Article
++++++

# can am trouble



## hondaforman06

i have a friend with a 2012 renegade 500. after he only had it for 4 months the fuel pump started goin out. after rideing like 2 hours it starts to spit and sputter. expecally if it gets wet. it back fires out the exhaust and through the air box. what yall think it could be? im almost sure its fuel cause it wont get into a high rpm without sputtering. and the display dont say limp mode or overheat. also when it does it loses almost all power. has anyone else had this problem? also what is the cross refenced fuel pump for this thing from autozone? they wont warrenty this or look at it for that fact, thank yall


----------



## No_Substitue_For_A_Brute

Why will the dealership not warranty it? It's still practically a brand new machine.

Sent from my ADR6400L using Tapatalk 2


----------



## hondaforman06

man i have no clue. we finnaly argued them into pugging it up and they wouldnt let us see the results all he told us was it was overheated 20 times and that we were suposed to check the radiator fluid and bleed the pump, we did it anyway and it had plenty of fluid and it defently had no air in the system. the dealership said it was abused so they wont touch it


----------



## Corn likker

I hate dealerships you would think the was government owned not giving a **** about anyone but themselves


----------



## hondaforman06

i agree man. and they wont let him trade it off on anything else becouse they want him to pay it half off first. he went down to another dealership and they were gunna give him 5200 trade in value just as it is and he was goin to get a 650 brute but right now hes waitin on a co sighner so we are just tryin to get it runnin so he can still ride it


----------



## Crawfishie!!

The replacement fuel pump is an airtex 8325 off of eBay you van get it for around $25 shipped to your house in about 3 days. 
What are you calling "high rpm's"? 
I would lean more towards bleeding the cooling system again and again and again. It's a huge pita to get ALL of the excessive air out of the system. These bikes are pretty bad arse man, encourage him not to give up on it. 
My personal opinion: I do not think it's your fuel pump. Right before the fuel rails, you need to test the fuel pressure. It should be about 48-52 lbs, if not.....then I'd buy another pump. Just my .02


----------



## hondaforman06

thats what we did with the cooling system. and we are pretty sure its pump becouse we had a buddy there and his did the same thing and his problem was pum


----------



## browland

For the amount of
Money those things cost new , and to have it run like that in 4 months ? I would drive my truck thru the front wall of the building if I got told some sheit like that. And seriously who buys stuff off the showroom floor and has to take it home and work on it before you ride it ? Is there no pre-delivery inspection or servicing ? Wow I'd blow my frigging lid on that one . Good luck with it all regardless. I hate to hear that y'all were treated like that


----------



## Crawfishie!!

Yes, I do think your fuel pump is going out. However, I do think there's another issue with this bike other than that fuel pump.

++++++

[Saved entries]
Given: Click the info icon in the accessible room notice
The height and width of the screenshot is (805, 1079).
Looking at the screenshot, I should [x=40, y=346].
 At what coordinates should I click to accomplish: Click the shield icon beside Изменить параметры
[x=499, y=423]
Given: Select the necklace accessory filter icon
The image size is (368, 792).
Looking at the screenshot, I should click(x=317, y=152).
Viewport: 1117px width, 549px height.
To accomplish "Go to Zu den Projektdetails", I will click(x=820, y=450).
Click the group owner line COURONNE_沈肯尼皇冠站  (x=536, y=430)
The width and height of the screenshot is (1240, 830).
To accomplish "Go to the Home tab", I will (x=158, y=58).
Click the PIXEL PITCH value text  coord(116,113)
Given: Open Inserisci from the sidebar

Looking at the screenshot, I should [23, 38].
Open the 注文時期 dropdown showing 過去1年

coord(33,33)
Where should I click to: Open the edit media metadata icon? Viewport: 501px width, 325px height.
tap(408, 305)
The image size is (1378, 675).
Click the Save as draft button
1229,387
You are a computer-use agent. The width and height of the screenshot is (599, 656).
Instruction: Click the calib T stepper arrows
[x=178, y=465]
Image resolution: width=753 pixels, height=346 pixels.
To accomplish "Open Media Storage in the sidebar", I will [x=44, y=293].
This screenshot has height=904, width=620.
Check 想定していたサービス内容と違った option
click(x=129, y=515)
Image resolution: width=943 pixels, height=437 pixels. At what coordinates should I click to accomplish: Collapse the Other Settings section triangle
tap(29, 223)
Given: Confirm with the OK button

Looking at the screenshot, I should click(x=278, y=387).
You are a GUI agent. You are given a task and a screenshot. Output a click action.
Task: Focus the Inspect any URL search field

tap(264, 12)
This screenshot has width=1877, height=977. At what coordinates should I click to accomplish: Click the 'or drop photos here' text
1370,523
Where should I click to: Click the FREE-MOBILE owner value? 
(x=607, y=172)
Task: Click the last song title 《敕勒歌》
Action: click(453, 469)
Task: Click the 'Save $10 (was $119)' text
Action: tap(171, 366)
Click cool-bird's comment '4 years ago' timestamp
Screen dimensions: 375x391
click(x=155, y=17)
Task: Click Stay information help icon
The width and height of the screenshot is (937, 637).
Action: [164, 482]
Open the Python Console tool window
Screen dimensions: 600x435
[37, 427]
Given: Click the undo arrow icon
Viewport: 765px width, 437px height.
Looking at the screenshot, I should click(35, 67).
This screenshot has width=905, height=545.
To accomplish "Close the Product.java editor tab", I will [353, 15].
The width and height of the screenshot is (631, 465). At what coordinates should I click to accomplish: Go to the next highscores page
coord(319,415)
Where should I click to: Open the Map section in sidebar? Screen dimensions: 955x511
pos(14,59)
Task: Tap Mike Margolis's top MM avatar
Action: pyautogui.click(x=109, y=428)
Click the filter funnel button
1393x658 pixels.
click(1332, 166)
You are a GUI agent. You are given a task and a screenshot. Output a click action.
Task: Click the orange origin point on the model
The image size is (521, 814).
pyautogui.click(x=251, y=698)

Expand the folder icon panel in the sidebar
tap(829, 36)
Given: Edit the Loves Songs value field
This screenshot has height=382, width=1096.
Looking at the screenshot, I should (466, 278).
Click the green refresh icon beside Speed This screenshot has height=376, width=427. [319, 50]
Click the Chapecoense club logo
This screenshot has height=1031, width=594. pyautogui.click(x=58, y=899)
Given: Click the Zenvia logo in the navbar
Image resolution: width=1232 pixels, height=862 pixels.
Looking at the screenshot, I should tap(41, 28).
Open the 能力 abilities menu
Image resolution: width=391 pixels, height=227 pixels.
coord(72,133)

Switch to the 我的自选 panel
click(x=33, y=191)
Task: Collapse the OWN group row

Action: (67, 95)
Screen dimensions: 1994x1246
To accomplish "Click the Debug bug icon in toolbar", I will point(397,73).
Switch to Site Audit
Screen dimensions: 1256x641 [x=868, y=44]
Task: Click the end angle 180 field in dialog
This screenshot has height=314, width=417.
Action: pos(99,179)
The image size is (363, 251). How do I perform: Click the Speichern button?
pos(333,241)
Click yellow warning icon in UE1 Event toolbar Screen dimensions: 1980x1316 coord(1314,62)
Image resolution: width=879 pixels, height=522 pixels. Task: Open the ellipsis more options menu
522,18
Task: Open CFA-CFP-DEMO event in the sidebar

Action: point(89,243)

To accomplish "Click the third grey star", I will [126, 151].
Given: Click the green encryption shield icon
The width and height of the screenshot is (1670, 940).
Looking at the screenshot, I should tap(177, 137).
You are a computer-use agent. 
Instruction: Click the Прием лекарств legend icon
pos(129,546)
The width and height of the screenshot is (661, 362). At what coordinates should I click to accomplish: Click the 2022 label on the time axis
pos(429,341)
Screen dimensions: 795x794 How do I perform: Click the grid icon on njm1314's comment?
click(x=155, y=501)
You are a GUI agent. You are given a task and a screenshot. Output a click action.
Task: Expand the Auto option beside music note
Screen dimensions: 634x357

++++++

Tasks and exercises
1. From the forum thread about the Can-Am Renegade, copy the passage running from "## browland" to "that fuel pump.".
2. Pick up the forum thread on the sputtering Can-Am Renegade after its last post and keep it going.

Answers for the exercise
1.
## browland

For the amount of
Money those things cost new , and to have it run like that in 4 months ? I would drive my truck thru the front wall of the building if I got told some sheit like that. And seriously who buys stuff off the showroom floor and has to take it home and work on it before you ride it ? Is there no pre-delivery inspection or servicing ? Wow I'd blow my frigging lid on that one . Good luck with it all regardless. I hate to hear that y'all were treated like that


----------



## Crawfishie!!

Yes, I do think your fuel pump is going out. However, I do think there's another issue with this bike other than that fuel pump.

2.
Let's address the overheating issue. How are you bleeding the air out of the cooling system? Yes there are different ways to get this done. I'm not saying its never going to work or it won't work doing it the conventional way of letting it idol until the thermostat opens then bleed the air off. These water pumps on these bikes trap air inside the water pump. 
Try this: 
While the bike is cool, open the radiator cap and start the bike. Let it idle until the thermostat opens and you notice water moving. Add coolant as necessary to keep it full. (On top of the water pump) there should be a bleeder valve, SLOWLY crack it and let all the air escape until you get a steady stream of coolant. Remember to keep a good eye on the radiator level and keep filling it up. After you get a steady stream, close that vent valve and fill the coolant reservoir to the full line, replace the cap on the reservoir and the cap to the radiator. 

You want to be 100% positive the radiator isn't plugged with mud. It may appear to be clean to the naked eye. Best way to check this is at night with a flashlight. Simply shine the flashlight through the front of the radiator and if you can't see any light, clean it really good. Removal MIGHT be necessary to ensure its clean adequately. 

I know some of this is elementary and I'm not trying to make you sound like you don't know what your doing. I'm just trying to help with an issue I had on mine. Everytime I rode, it would get hot and go onto limp mode....hense the same issues the dealer said it was having.


----------



## crwBrute7504x4I

I had a dealership try to do me like that and I called can am directly and told them what was going on and they gave me a reference number to give the dealership and told me to give them a call if they gave me problems and they would find a dealership to do the work for me. The people at can am are very nice and willing to help.


Sent from my iPhone using Tapatalk


----------



## No_Substitue_For_A_Brute

crwBrute7504x4I said:


> I had a dealership try to do me like that and I called can am directly and told them what was going on and they gave me a reference number to give the dealership and told me to give them a call if they gave me problems and they would find a dealership to do the work for me. The people at can am are very nice and willing to help.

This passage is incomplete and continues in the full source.